Early estimates were that the food waste service would have cost $1.5 million to set up – providing householders with indoor caddies and 40-litre outdoor bins for food scraps – and $1m a year to run, at a cost of $60 to every ratepayer.
Bowen said she was philosophically opposed to the idea of encouraging people to create food waste and throw it away.
"It would be effectively penalising people who have invested in insinkerators, and who have invested in composting and the worm farmers, including kindergartens, and our urban chook keepers."
Bowen said the emphasis should be on not wasting food in the first place.
Cr Duncan McCann said he was not sure about the fairness of making all ratepayers pay for a universal food waste collection when those who already did their own home composting would likely opt out.
Rubbish and recycling engineer Natasha Hickmott said a waste survey about to get under way was expected to show food waste made up the most significant part of what people put in their rubbish bags and that could potentially be diverted from going to the landfill.
She said it would be wise to trial a collection before going ahead and there would be opportunities to learn from other centres.
Auckland had decided to introduce a food waste collection and other cities were considering it.
She did not recommend following the example of Christchurch, which collected kerbside bins of mixed green waste and food scraps.
Hickmott said food scraps created odour problems in a simple green waste composting scheme and were better dealt with separately.
Cr Lorna Johnson said she would rather see a green waste collection service than a food collection.
She said many people had told her transporting their garden waste to a drop-off point was a problem.
"Not many people have raised the food waste issue with me."
The committee has recommended further investigations should be carried out on several other staff proposals.

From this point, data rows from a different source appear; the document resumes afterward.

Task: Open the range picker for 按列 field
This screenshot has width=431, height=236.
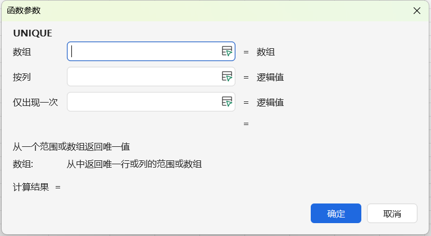Action: (226, 77)
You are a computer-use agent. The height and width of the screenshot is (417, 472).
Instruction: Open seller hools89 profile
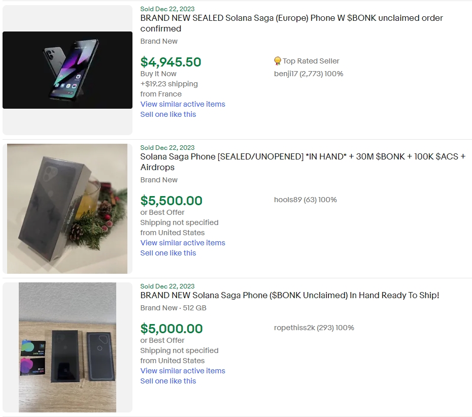coord(288,200)

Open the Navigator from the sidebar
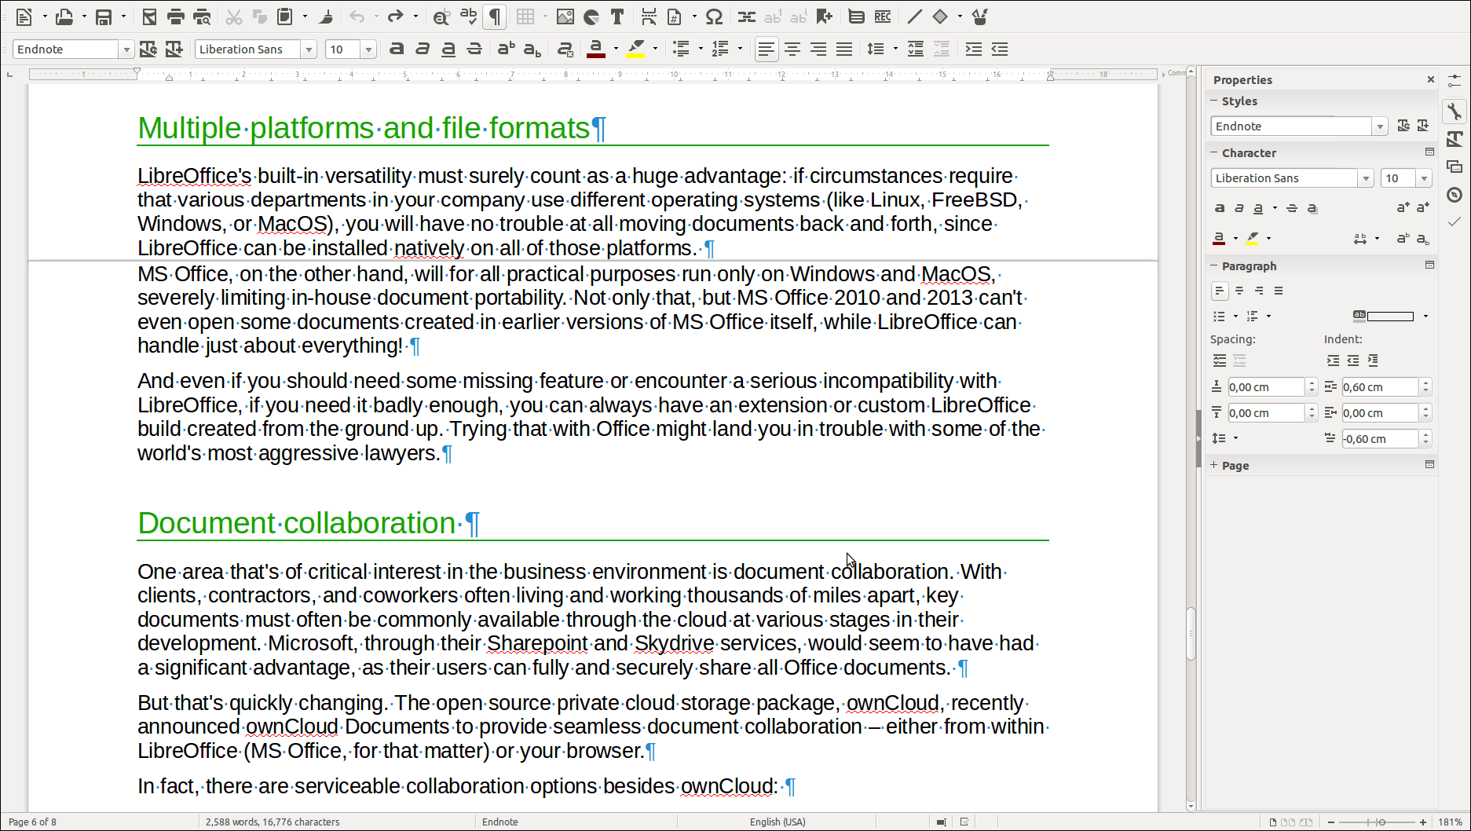[1455, 195]
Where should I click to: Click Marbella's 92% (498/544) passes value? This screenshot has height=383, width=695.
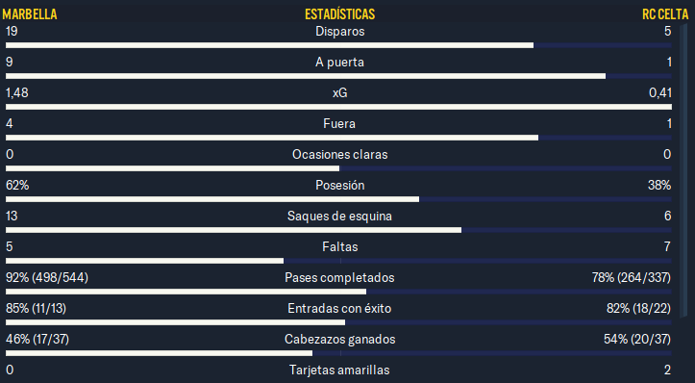(47, 278)
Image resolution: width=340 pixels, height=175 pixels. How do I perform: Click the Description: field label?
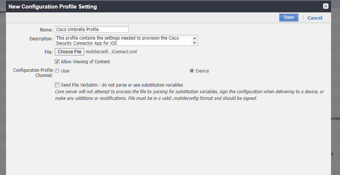point(41,39)
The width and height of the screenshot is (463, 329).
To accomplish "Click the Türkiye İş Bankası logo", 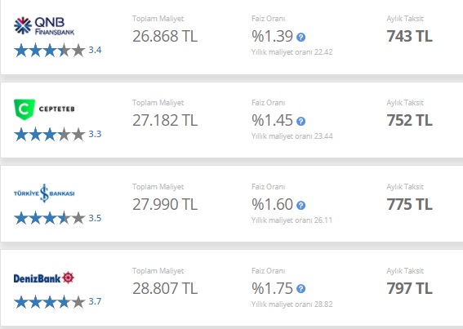I will pos(44,193).
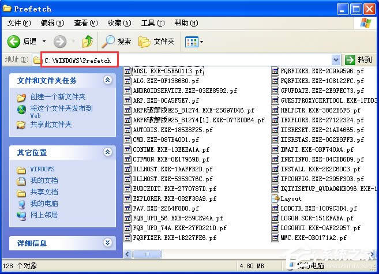
Task: Click the address bar path field
Action: (x=185, y=60)
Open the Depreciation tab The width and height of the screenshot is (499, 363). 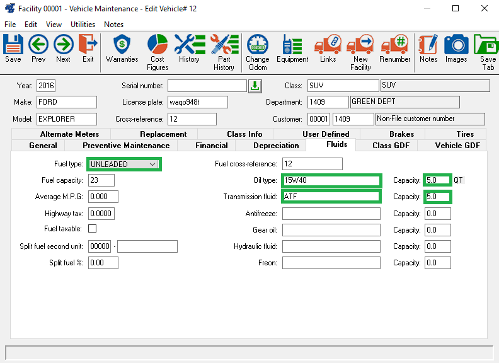click(276, 146)
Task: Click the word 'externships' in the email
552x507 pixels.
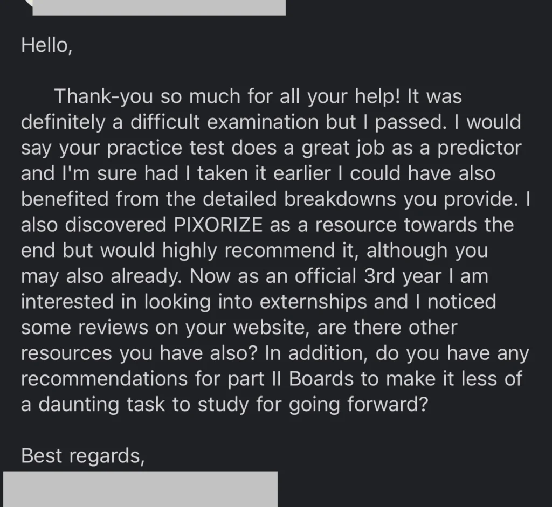Action: 313,302
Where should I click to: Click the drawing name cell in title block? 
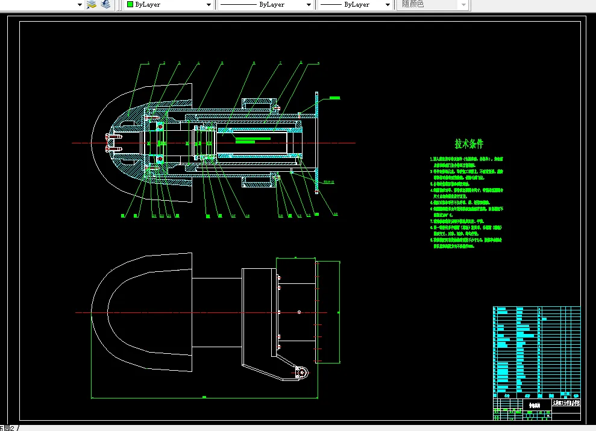(x=534, y=406)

They included enhanced commercial and multi-unit residential recycling services, mattress recycling, resources to follow up and prosecute people for illegal dumping and subsidising e-waste recycling.
Councillors added another project to reduce the use and waste of soft plastics, including single-use shopping bags.
They also endorsed a plan to introduce a smaller, cheaper official collection bag as an option for households that generated less rubbish.
The committee turned down a suggestion of subsidising the cost of rubbish bag collection through increasing rates.